▶ _SHORT PROBLEM_
Repeat the listing word for word, starting at the line that contains "Task: Go back using the arrow" and ending after the line that contains "point(209,31)".

▶ _DATA SUPPLIED_
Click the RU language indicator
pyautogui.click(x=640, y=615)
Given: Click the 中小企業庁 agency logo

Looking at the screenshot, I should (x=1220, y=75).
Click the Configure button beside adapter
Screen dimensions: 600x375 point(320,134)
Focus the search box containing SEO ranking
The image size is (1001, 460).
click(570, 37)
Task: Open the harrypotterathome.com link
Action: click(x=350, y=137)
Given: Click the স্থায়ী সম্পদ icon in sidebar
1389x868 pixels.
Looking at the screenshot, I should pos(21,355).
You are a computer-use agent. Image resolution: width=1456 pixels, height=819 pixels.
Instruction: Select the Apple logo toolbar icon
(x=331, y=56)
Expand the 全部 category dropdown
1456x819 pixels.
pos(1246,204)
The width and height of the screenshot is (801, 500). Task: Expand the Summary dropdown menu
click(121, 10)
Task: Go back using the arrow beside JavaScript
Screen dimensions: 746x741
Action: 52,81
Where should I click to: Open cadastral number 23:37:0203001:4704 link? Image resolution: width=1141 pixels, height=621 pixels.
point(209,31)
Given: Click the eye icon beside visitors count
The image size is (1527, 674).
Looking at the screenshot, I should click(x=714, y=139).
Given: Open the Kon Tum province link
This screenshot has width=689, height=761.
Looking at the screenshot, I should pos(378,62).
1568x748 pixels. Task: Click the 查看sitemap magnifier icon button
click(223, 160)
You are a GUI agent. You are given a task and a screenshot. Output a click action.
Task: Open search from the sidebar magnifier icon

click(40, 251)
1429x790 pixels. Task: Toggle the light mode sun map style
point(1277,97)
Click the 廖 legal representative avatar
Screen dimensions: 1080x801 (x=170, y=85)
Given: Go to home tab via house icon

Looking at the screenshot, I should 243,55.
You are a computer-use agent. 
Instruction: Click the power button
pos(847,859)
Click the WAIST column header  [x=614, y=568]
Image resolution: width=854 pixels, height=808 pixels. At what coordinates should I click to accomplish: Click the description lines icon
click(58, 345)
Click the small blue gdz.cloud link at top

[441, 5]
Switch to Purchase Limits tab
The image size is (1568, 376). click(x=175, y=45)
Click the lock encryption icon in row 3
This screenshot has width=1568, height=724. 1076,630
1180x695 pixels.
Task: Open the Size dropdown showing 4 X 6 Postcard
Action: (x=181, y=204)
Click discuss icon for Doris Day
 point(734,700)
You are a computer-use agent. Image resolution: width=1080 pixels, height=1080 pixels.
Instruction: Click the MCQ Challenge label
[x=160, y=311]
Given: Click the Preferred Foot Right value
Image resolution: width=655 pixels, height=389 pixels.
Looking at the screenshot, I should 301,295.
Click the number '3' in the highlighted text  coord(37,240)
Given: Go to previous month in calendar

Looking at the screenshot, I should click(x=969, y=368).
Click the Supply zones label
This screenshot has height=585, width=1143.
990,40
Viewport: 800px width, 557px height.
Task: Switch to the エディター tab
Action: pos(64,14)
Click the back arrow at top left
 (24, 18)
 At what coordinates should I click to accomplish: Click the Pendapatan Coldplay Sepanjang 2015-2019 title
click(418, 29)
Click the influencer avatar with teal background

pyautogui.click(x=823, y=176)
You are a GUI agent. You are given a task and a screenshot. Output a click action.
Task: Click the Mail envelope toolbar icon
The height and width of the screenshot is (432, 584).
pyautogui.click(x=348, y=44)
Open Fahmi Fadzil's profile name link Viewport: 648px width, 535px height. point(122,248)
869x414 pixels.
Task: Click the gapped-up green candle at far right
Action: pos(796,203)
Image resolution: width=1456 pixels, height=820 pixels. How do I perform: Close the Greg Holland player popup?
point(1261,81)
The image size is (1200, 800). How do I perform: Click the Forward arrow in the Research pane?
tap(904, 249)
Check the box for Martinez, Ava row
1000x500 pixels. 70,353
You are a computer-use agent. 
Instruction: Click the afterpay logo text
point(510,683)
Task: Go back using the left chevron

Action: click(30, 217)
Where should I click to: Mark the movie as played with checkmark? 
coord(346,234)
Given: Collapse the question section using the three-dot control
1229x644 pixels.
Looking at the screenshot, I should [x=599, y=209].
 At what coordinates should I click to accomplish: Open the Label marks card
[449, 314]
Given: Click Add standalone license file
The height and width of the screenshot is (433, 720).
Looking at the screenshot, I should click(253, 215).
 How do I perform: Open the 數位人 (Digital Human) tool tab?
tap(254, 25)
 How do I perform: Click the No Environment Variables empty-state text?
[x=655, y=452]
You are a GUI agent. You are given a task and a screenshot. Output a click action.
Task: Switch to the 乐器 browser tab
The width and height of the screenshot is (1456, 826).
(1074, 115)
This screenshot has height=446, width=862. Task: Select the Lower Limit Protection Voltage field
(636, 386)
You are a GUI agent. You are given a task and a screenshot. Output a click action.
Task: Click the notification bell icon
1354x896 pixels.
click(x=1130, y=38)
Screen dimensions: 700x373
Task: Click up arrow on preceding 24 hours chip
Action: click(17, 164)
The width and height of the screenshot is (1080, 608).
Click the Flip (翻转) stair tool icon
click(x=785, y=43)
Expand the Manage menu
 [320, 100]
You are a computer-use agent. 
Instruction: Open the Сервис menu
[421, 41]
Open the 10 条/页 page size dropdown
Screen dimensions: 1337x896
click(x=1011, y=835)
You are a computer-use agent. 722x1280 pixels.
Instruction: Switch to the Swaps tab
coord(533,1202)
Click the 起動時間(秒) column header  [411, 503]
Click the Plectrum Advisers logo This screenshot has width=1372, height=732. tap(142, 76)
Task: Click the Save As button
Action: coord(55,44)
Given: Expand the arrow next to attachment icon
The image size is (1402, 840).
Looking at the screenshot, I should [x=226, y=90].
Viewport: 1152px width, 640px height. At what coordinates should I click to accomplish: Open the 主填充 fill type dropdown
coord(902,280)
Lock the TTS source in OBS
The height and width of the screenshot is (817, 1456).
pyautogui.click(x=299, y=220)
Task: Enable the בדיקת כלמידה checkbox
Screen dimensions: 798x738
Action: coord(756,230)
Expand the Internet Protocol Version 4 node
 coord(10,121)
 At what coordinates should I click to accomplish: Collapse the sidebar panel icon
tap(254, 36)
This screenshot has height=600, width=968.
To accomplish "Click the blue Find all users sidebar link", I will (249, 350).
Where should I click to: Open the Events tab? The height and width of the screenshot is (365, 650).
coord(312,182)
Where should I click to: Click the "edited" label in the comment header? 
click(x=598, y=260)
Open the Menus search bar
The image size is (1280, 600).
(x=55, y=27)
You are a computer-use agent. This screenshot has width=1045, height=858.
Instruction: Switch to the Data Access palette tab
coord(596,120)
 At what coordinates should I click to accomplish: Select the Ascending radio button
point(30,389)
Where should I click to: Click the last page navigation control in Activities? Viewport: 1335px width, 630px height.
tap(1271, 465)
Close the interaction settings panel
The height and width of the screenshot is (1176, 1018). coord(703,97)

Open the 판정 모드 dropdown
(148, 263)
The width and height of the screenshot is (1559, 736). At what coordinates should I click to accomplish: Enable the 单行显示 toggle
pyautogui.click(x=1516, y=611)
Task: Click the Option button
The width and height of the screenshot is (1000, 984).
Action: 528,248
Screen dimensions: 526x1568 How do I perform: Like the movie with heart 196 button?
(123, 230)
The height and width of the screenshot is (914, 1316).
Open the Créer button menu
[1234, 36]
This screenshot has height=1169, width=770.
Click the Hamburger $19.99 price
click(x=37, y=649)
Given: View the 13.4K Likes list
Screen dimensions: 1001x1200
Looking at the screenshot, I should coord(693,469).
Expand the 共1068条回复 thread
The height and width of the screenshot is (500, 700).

▶ _ANSWER FOR THE TASK_
Task: Go back using the arrow beside JavaScript
Screen dimensions: 746x741
Action: 52,81
Where should I click to: Open cadastral number 23:37:0203001:4704 link? Image resolution: width=1141 pixels, height=621 pixels.
point(209,31)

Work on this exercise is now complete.